7. No Right to Continued Service. This Agreement shall not be construed under any circumstance to confer upon the Grantee any right to be retained in any position, as an Employee, Consultant or Director of the Company. Further, nothing in the Plan or this Agreement shall be construed to limit the discretion of the Company to terminate the Grantee’s Service at any time, with or without cause.
8. Adjustments. If any change is made to the outstanding Common Stock or the capital structure of the Company, if required, the Restricted Stock Units shall be adjusted or terminated in any manner as contemplated by Article IX of the Plan.

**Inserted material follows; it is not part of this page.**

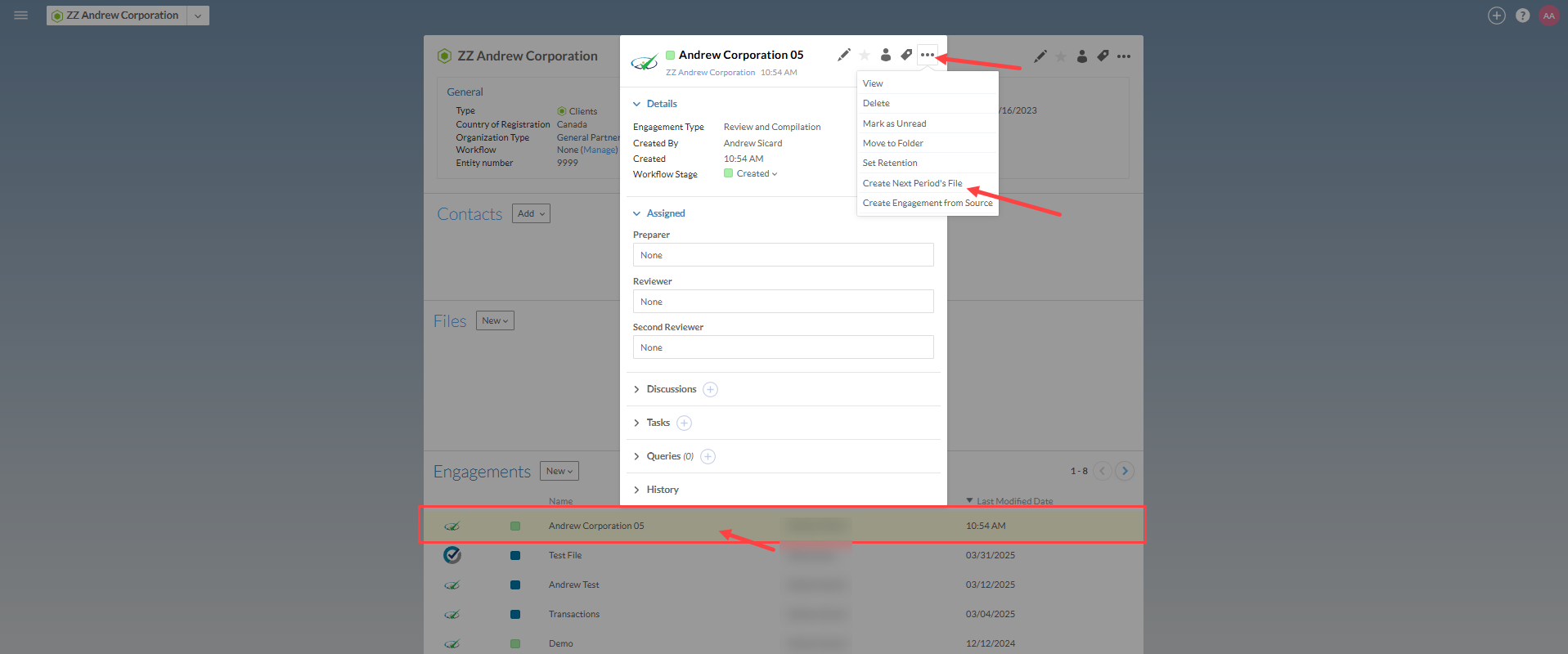
Task: Click the pencil edit icon for Andrew Corporation 05
Action: click(x=843, y=55)
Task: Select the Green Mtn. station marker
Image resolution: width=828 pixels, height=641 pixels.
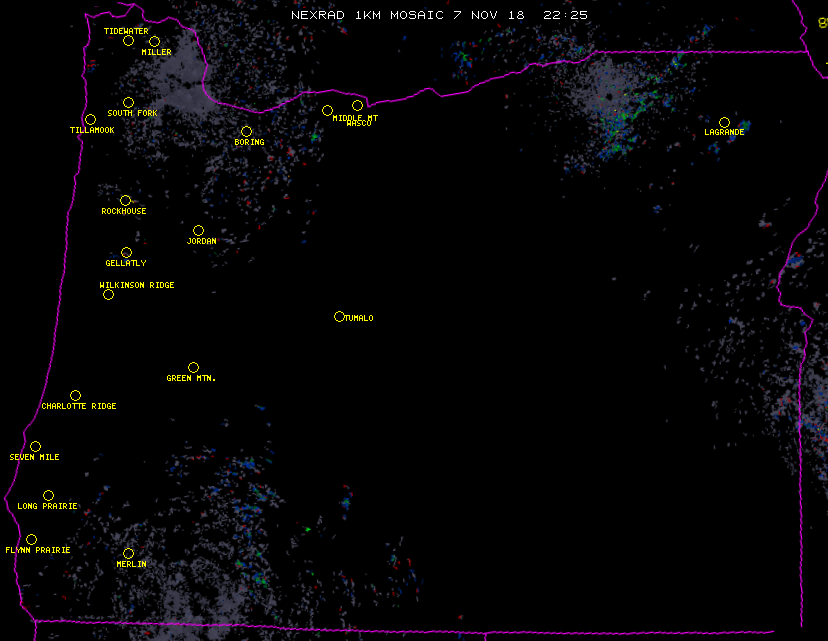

9. Tax Liability and Withholding.
9.1 The Grantee shall be required to pay to the Company, and the Company shall have the right to deduct from any compensation paid to the Grantee pursuant to this Agreement or otherwise, the amount of any required withholding taxes in respect of the Restricted Stock Units and to take all such other action as the Company deems necessary to satisfy all obligations for the payment of such withholding taxes. The Company may, at its discretion, permit the Grantee to satisfy any federal, state or local tax withholding obligation by any of the following means, or by a combination of such means:
(a) tendering a cash payment;
(b) authorizing the Company to withhold shares of Common Stock from the shares of Common Stock otherwise issuable or deliverable to the Grantee as a result of the vesting of the Restricted Stock Units; provided, however, that no shares of Common Stock shall be withheld with a value exceeding the minimum amount of tax required to be withheld by law; or
(c) delivering to the Company previously owned and unencumbered shares of Common Stock.
9.2 Notwithstanding any action the Company takes with respect to any or all income tax, social insurance, payroll tax, or other tax-related withholding (“Tax-Related Items”), the ultimate liability for all Tax-Related Items is and remains the Grantee’s responsibility and the Company (a) makes no representation or undertakings regarding the treatment of any Tax-Related Items in connection with the grant, vesting or settlement of the Restricted Stock Units or the subsequent sale of any shares; and (b) does not commit to structure the Restricted Stock Units to reduce or eliminate the Grantee’s liability for Tax-Related Items.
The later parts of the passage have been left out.